La Querini Stampalia è una casa-museo che conserva grandi capolavori. E fino a ieri l’attenzione era su questi ultimi: Giovanni Bellini, Palma il Giovane, Pietro Longhi. Le didascalie si concentravano, con linguaggio semplice ma comunque tecnico, sull’arte dei maestri. Ora invece si concentrano sulla vita nella casa. Presentano i suoi abitanti così come si sono succeduti negli anni – sia nobili che servitori, narrati in belle vetrofanie – e usano i capolavori per presentare in ogni sala un tema.
Storie di vita
Narrano le prospettive di lavoro degli uomini di famiglia; quelle delle donne tra matrimonio programmato e convento; narrano poi come si svolgevano i pranzi, come si accoglievano gli ospiti, le feste. Sono tutte informazioni sintetiche, precise, concrete, ricche di curiosità. Il matrimonio, per esempio, è narrato dai ritratti di Francesco Querini e la sua sposa Paola Priuli, opere di Palma il Giovane.

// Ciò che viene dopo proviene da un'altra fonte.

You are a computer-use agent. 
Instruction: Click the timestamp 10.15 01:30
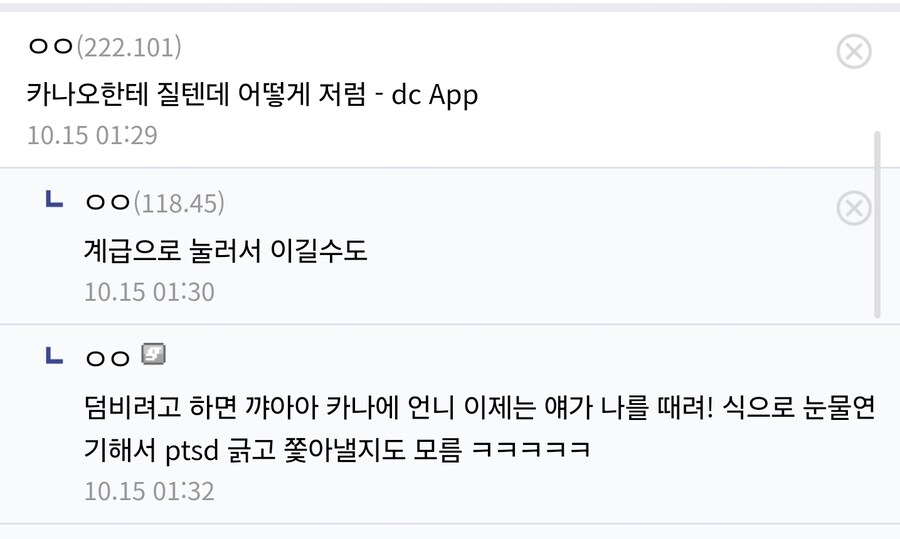(149, 292)
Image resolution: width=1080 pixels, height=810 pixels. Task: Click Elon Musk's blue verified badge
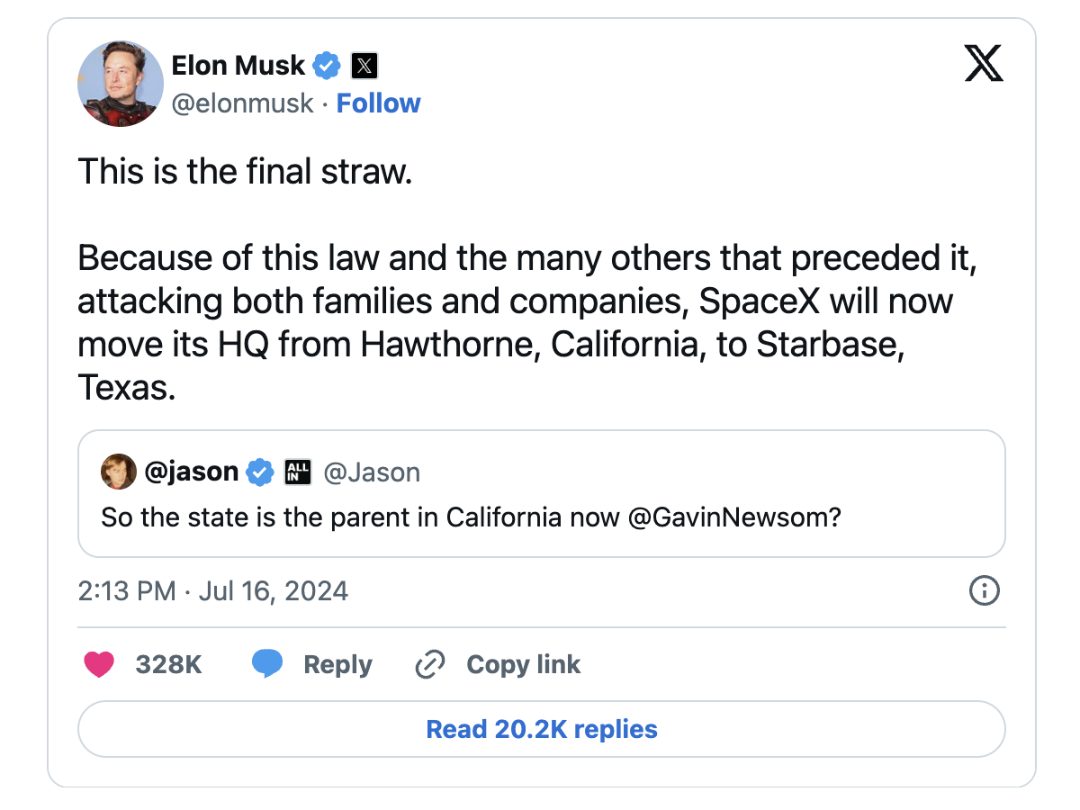326,66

Ritratti che, si spiega, venivano eseguiti prima del fidanzamento perché i due sposi si vedessero, almeno in immagine. Si parla anche dell’arte del pittore (tra l’altro, i due ritratti non sono terminati), ma questa è inserita nel racconto intimistico di due giovani che non si conoscono e destinati a condividere la vita. E in quello più generale sulla difficile vita delle donne in una società patriarcale.
Che dire poi della Sala della mitologia dove si racconta come l’amore omosessuale sia sempre esistito? Punito dalla legge ma con punizioni nei secoli sempre meno severe, e sempre più accettato da tutti, specie nella libertina Venezia del Settecento. Che sceglieva spesso tali amori, così come li hanno narrati i miti antichi, come soggetti per pitture e decori. Sono tutte informazioni precise e concrete che danno corpo al mito della Venezia settecentesca, e al contempo forniscono dati storici per riflettere su un tema al centro del dibattito d’oggi.
Un viaggio nel tempo
Si esce dal Museo Querini Stampalia con l’impressione di aver fatto un vero viaggio nel tempo. Di aver trascorso qualche ora nell’abitazione di nobili della Serenissima. Ci si sente un po’ veneziani di allora con tutti i loro riti e aspirazioni, successi e tensioni sociali. È in fondo quel che ogni visitatore cerca nei musei della città, ma che difficilmente trova. Oggi si usa tanta tecnologia per ottenere effetti immersivi, ma questo Museo ha dimostrato una volta di più che serve un’idea, prima della tecnologia. E se l’idea è buona, funziona anche con ‘semplici’ didascalie.
È chiaro che il cambio di passo alla Querini Stampalia è frutto di un ascolto preciso delle aspettative ed esigenze dei visitatori, che ha portato a un lavoro di studio e costruzione di un percorso di visita coerente. C’è stato un ribaltamento di prospettiva, innanzitutto nelle menti dei curatori. Sarà interessante ora conoscere le reazioni dei visitatori per capire se e quanto questo grande sforzo viene apprezzato. Attendiamo notizie dal Museo quanto prima.